• WORK TO COMPLETE
Among the lines below, the one containing "Image resolution: width=1905" opens the range and the one containing "Given: Click chevron" closes it. Print that range exactly, without the pictures.

Extracted records:

==================================================

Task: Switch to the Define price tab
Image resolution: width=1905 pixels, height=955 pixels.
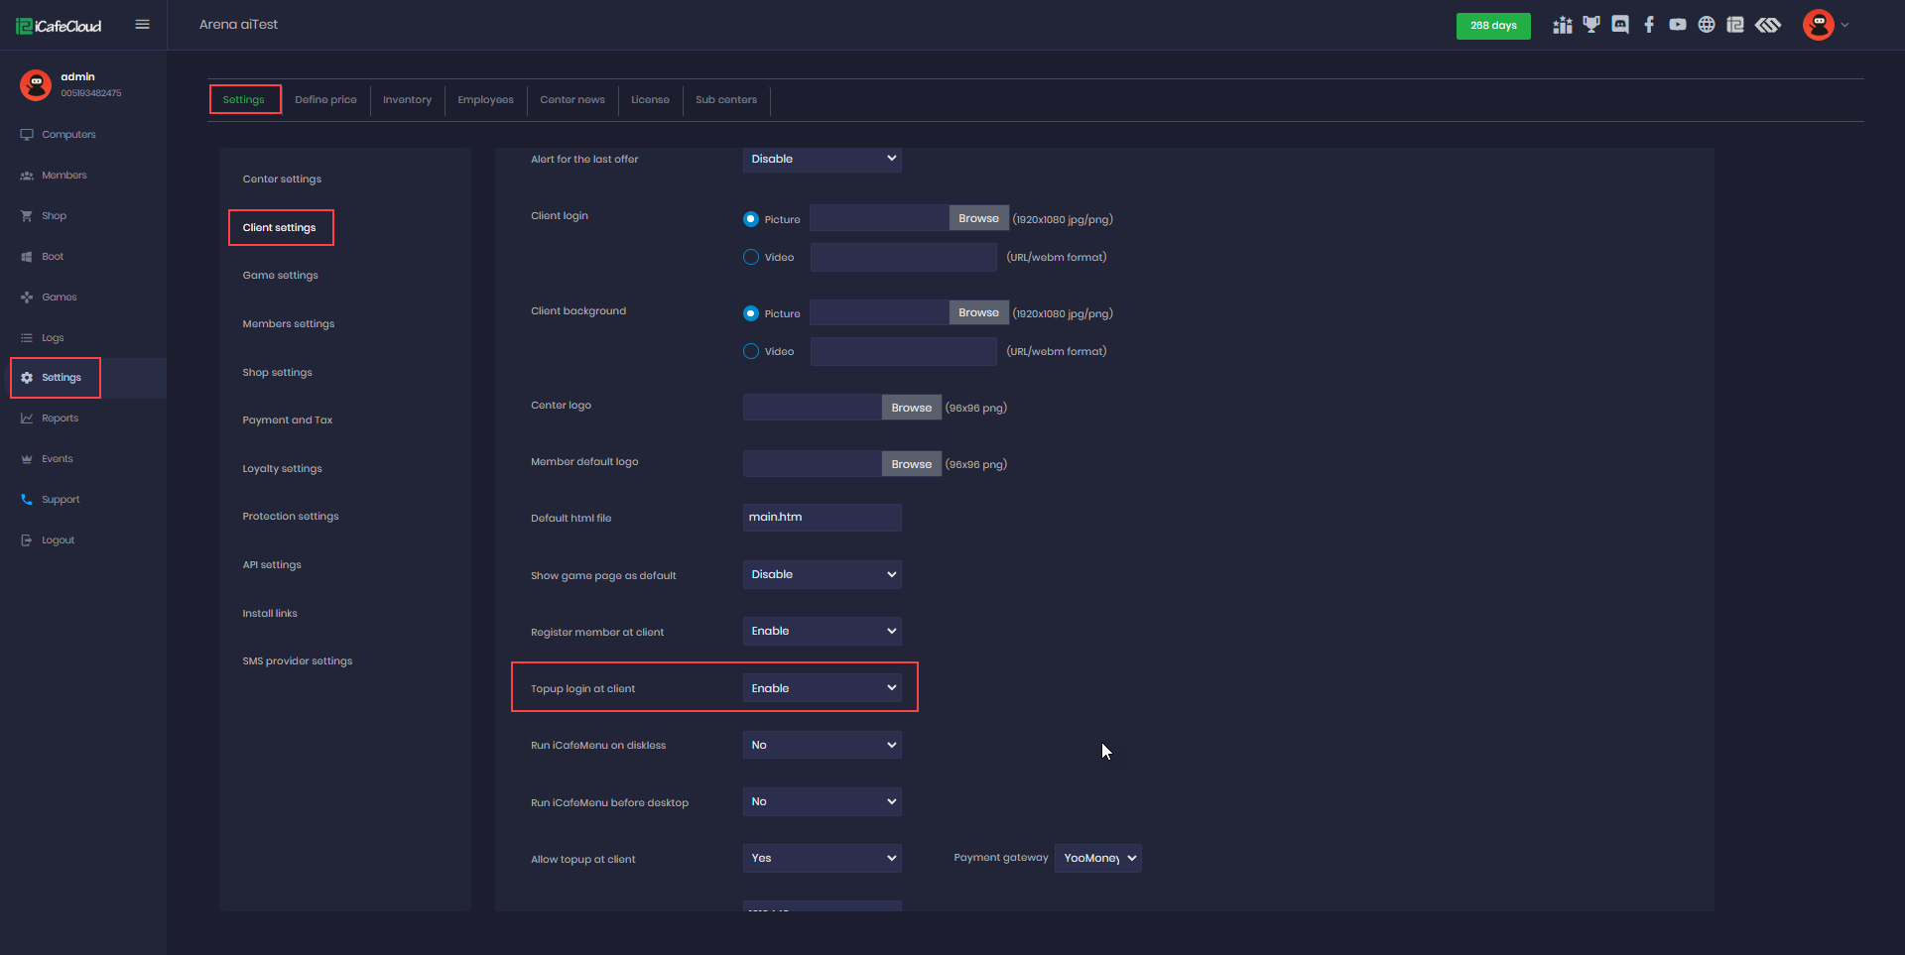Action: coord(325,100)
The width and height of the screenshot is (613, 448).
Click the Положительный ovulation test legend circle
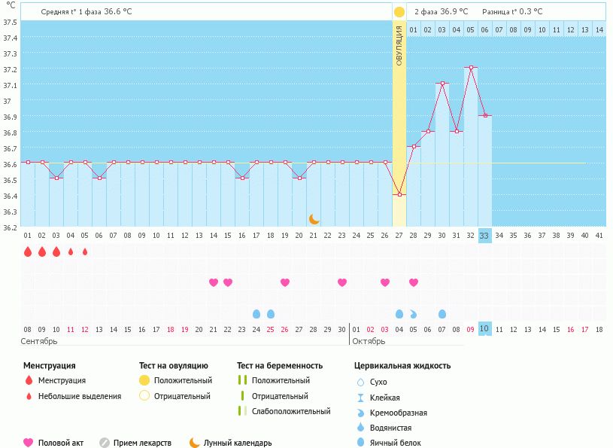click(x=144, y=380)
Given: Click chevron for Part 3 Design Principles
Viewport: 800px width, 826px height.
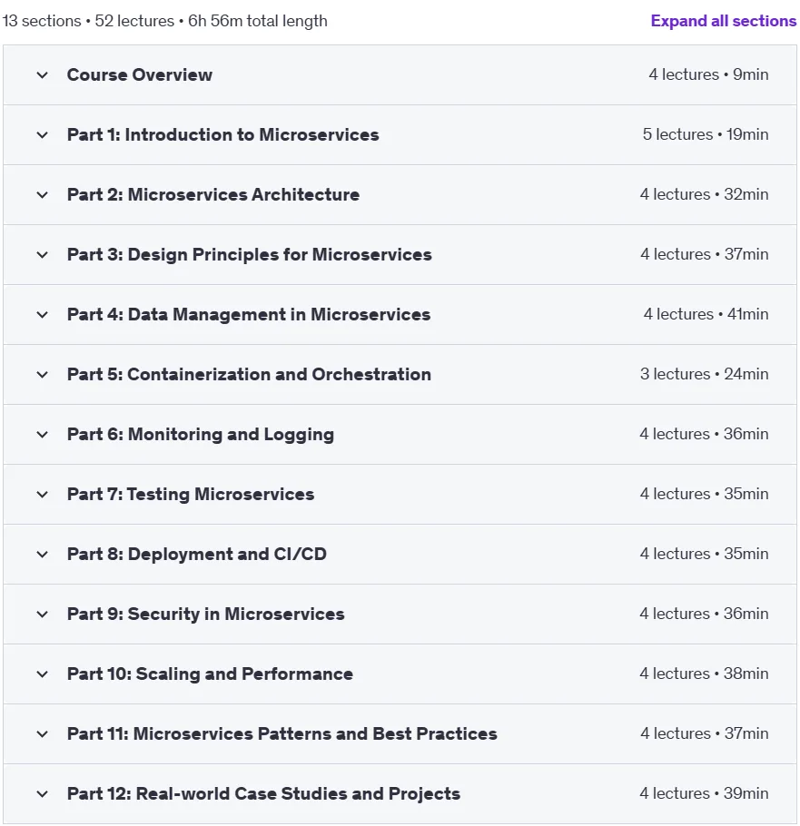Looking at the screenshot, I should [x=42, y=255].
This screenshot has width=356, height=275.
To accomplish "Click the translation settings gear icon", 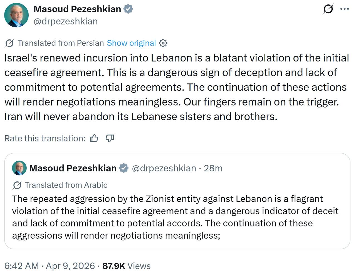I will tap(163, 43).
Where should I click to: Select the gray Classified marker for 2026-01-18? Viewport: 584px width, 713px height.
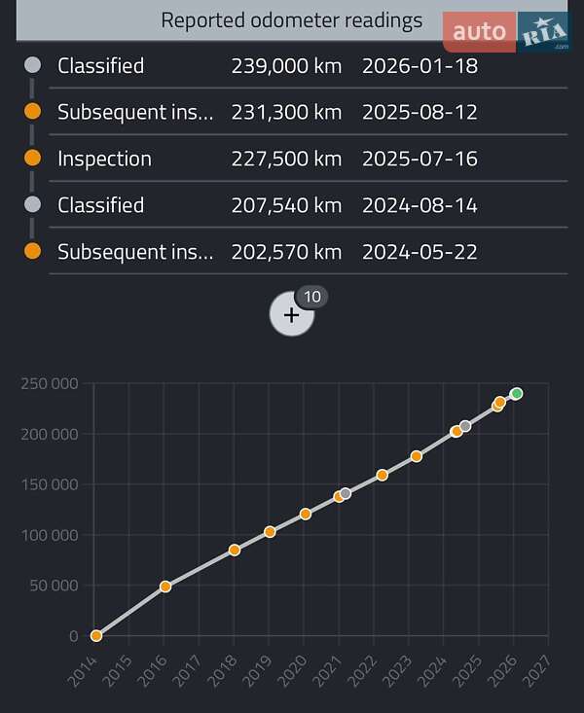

==================================================

• RESULT OF THIS EXERCISE
Image resolution: width=1905 pixels, height=955 pixels.
Action: coord(325,100)
The width and height of the screenshot is (613, 448).
Click the Положительный ovulation test legend circle
click(x=144, y=380)
Given: Click chevron for Part 3 Design Principles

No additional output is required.